Indeed, the purpose of this paper is to give the answer to this seemingly final remaining case. For the sake of clarity of the exposition, we present here the version of the main theorem of this paper in complex dimension two; the most general all-dimensional statement shall be presented in the next section as it needs further terminology concerning vector fields.

Theorem 1.4

Let \(X=\alpha z \frac{\partial }{\partial {z} }+ \alpha (mw+\beta z^m) \frac{\partial }{\partial {w}}\), where m is a positive integer, \(\alpha \in \mathbb C{\setminus } \{0\}\) and \(\beta \in \mathbb C\). If a complex-valued function \(F:B^2\rightarrow \mathbb C\) satisfies the conditions:

  1. (1)

    \(F \in {\mathcal {C}}^\infty (0)\)

  2. (2)

    F is holomorphic along every complex integral curve of X,

then F is holomorphic on a neighborhood of the origin.

We remark in passing that the nonzero complex number \(\alpha \) appearing in the statement above does not play any significant role. Moreover, the domain of the function \(F\) may be any open subset containing the origin in \( \mathbb C^2 \) due to the local nature of the theorem. For the global version, see the discussion in Sect. 5.1.

2 Contracting fields, aligned fields and main theorem

2.1 Contracting holomorphic vector fields

We start with a holomorphic vector field X defined in an open neighborhood of the origin in \(\mathbb C^n\). X is said to be contracting at the origin if the flow-diffeomorphism, say \(\Phi _t\), of \({\text {Re}}X\), for some \(t<0\), is contracting at 0, i.e., the map satisfies: (1) \(\Phi _t (0)=0\), and (2) every eigenvalue of the matrix \(d\Phi _t|_0\) has absolute value less than 1.

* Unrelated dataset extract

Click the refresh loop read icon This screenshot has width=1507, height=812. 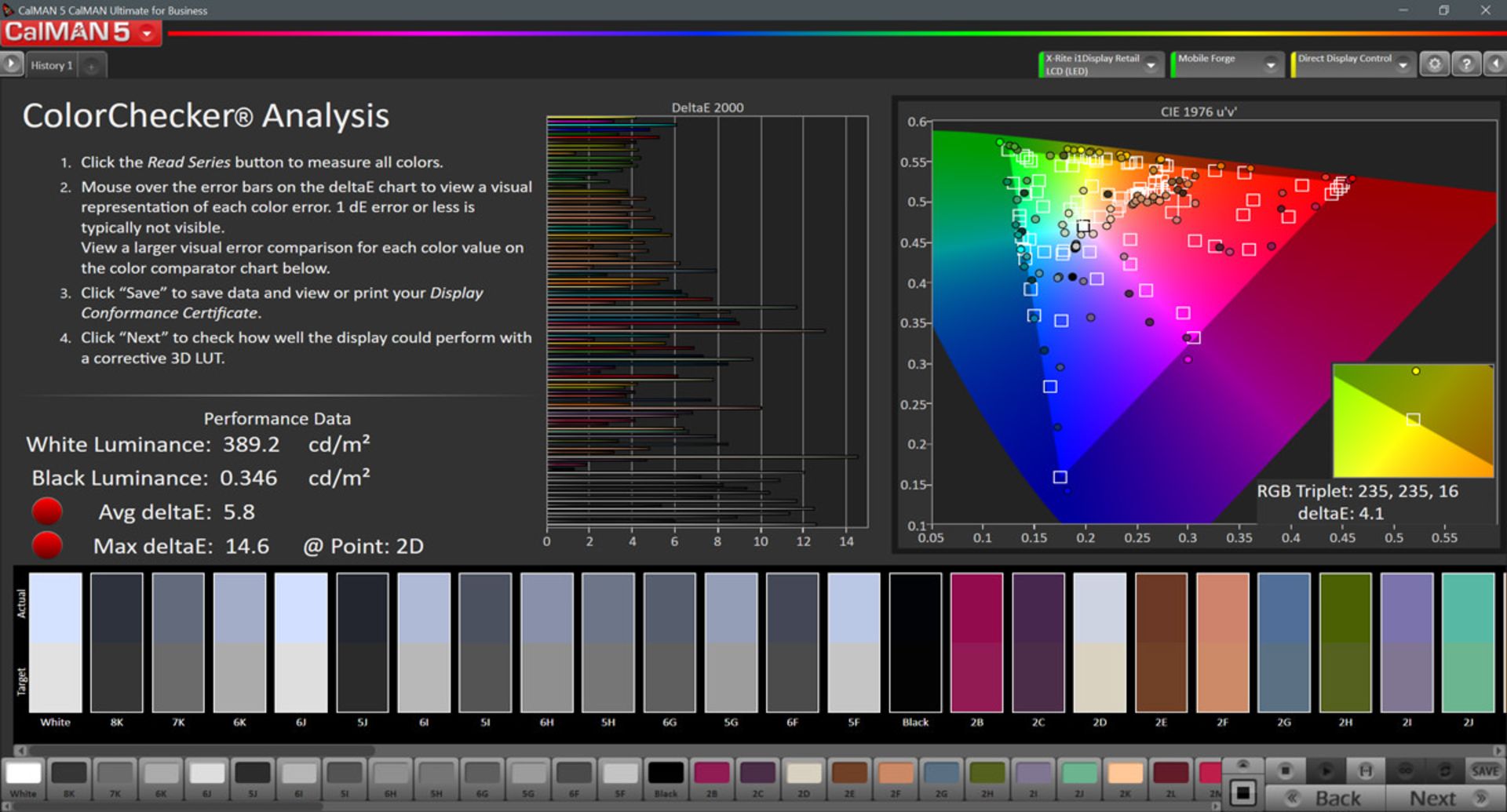point(1444,770)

The contracting vector fields have been extensively studied. So we shall only describe small part of the theory which is directly related to the theme of this paper. In particular, the Poincaré-Dulac theorem implies that, if X is a contracting holomorphic vector field then, up to a change of holomorphic local coordinate system at the origin, X can be written in the following form:

$$\begin{aligned} X = \sum _{j=1}^n \big (\lambda _j z_j + g_j (z)\big ) \frac{\partial }{\partial z_j}, \end{aligned}$$
(2.1)

where:

  1. (1)

    \(0 < {\text {Re}}\lambda _1 \le {\text {Re}}\lambda _2 \le \cdots \le {\text {Re}}\lambda _n\).

  2. (2)

    \(g_1 \equiv 0\).

  3. (3)

    For every \(j \in \{2, \ldots , n\}\), \(g_j(z)\) is a holomorphic polynomial in the variables \(z_1,\ldots ,z_{j-1}\) only, vanishing at the origin. If the identity \(\lambda _j = \sum _{k=1}^{j-1} m_k \lambda _k\) holds for some nonnegative integers \(m_k\) with \(\sum _{k=1}^{j-1} m_k \ge 1\) (called the resonance relation for \(\lambda _j\)), then the condition

    $$\begin{aligned} g_j(e^{\lambda _1 \zeta } z_1, \ldots , e^{\lambda _{j-1}\zeta } z_{j-1}) = e^{\lambda _j \zeta } g_j (z_1,\ldots , z_{j-1}) \end{aligned}$$

    must also hold. If no resonance relation holds for \(\lambda _j\), then \(g_j \equiv 0\).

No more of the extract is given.